Conselheira do TCE-SP diz que falta comprometimento do prefeito Ivan Cleber Vicensotti com o equilíbrio das contas da Prefeitura

Em reexame, o Tribunal de Contas do Estado de São Paulo reforçou rejeição das contas do Executivo. A defesa do prefeito Ivan Cleber Vicensotti (PSB) havia entrado com recurso após tribunal apontar diversas irregularidades no exercício de 2017, primeiro ano de mandato do prefeito.

Por: Correio Nogueirense
03/09/2020

O Tribunal de Contas do Estado de São Paulo (TCE-SP) rejeitou um recurso contra o parecer desfavorável das contas da Prefeitura de Artur Nogueira em 2017, em sessão no Tribunal Pleno, nesta quarta-feira (02).

A conselheira, Dra. Cristiana de Castro Moraes, do Tribunal de Contas do Estado de São Paulo (TCE-SP), destacou a falta de comprometimento por parte do prefeito Ivan Cleber Vicensotti com o erário público. “Assim, o caráter retrospectivo e prospectivo da impropriedade, demonstra uma falta de compromisso do gestor com o equilíbrio de longo prazo em seu regime próprio de previdência. E não me anima o afastamento da impropriedade cometida em 2017. Meu voto é pelo não provimento do pedido de reexame”.

Segundo a relatora – conselheira, “O juízo de reprovação sobre os demonstrativos foi motivado pela inadimplência do município frente aos aportes financeiros devidos ao regime próprio de previdência no período de abril a dezembro. Os autos integraram a sessão do dia 05 de agosto, ocasião em que foram retirados de pauta após sustentação oral. Em preliminar eu conheço do pedido de reexame. No mérito informo que foram entregues memoriais no meu gabinete. A argumentação do recurso não afastou a falha que fundamentou a reprovação das contas”.

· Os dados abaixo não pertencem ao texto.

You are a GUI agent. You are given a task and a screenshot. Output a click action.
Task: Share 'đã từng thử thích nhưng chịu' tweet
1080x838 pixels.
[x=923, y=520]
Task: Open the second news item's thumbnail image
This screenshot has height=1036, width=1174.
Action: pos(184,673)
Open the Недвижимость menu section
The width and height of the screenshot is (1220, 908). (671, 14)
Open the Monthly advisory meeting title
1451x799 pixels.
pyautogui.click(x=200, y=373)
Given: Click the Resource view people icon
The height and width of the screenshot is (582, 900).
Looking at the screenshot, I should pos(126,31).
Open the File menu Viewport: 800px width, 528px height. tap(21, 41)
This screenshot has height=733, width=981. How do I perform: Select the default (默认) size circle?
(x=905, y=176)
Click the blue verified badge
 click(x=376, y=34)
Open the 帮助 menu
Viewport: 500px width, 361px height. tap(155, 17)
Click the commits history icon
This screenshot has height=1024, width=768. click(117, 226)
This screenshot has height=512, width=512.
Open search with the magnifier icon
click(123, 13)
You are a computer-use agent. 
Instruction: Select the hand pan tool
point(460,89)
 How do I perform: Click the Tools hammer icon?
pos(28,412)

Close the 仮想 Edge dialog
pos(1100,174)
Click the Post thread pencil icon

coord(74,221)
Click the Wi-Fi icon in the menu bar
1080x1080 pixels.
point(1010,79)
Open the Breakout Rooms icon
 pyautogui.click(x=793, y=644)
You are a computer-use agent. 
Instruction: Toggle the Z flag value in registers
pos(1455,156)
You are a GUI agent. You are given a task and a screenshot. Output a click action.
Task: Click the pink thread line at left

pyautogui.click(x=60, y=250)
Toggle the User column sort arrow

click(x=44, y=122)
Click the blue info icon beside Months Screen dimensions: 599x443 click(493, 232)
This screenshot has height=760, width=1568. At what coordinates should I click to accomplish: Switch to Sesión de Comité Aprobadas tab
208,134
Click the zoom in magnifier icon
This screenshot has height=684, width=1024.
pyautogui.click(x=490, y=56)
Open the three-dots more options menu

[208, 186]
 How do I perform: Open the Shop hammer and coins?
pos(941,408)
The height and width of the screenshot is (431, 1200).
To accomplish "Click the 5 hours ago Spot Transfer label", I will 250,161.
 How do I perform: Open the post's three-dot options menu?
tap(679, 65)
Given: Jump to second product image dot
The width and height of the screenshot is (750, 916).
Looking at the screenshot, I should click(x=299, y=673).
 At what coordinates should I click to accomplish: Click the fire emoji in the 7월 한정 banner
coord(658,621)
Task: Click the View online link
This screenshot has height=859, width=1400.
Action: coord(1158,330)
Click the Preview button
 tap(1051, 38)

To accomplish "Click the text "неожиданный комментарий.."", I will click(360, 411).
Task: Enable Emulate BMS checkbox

Ainda de acordo com Cristiana, “A ocorrência ganha contornos mais gravosos quando verificado o descumprimento do princípio da anualidade, e em especial, o caráter crônico da falha do órgão em exame, uma vez que problemas na gestão do regime próprio de previdência do município de Artur Nogueira inquinaram também as contas de 2012, 2013, 2014, 2015 e 2016. ”, disse Cristiana.

A relatora – conselheira ressalta que a administração prosseguiu com a mesma prática irregular, dos exercícios seguintes. “Além disso, conforme salientado pelo Ministério Público de Contas, a administração prosseguiu com a mesma prática irregular, dos exercícios seguintes, anotando fiscalização em seus relatórios, descumprimento dos acordos assumidos, nova inadimplência dos aportes do déficit atuarial o qual atingiu durante todo o exercício de 2018, e também competências de janeiro a agosto de 2019, conforme relatório do segundo quadrimestre desse último período”.

O parecer do TCE-SP será encaminhado para a Câmara de Vereadores da cidade para receber a decisão final.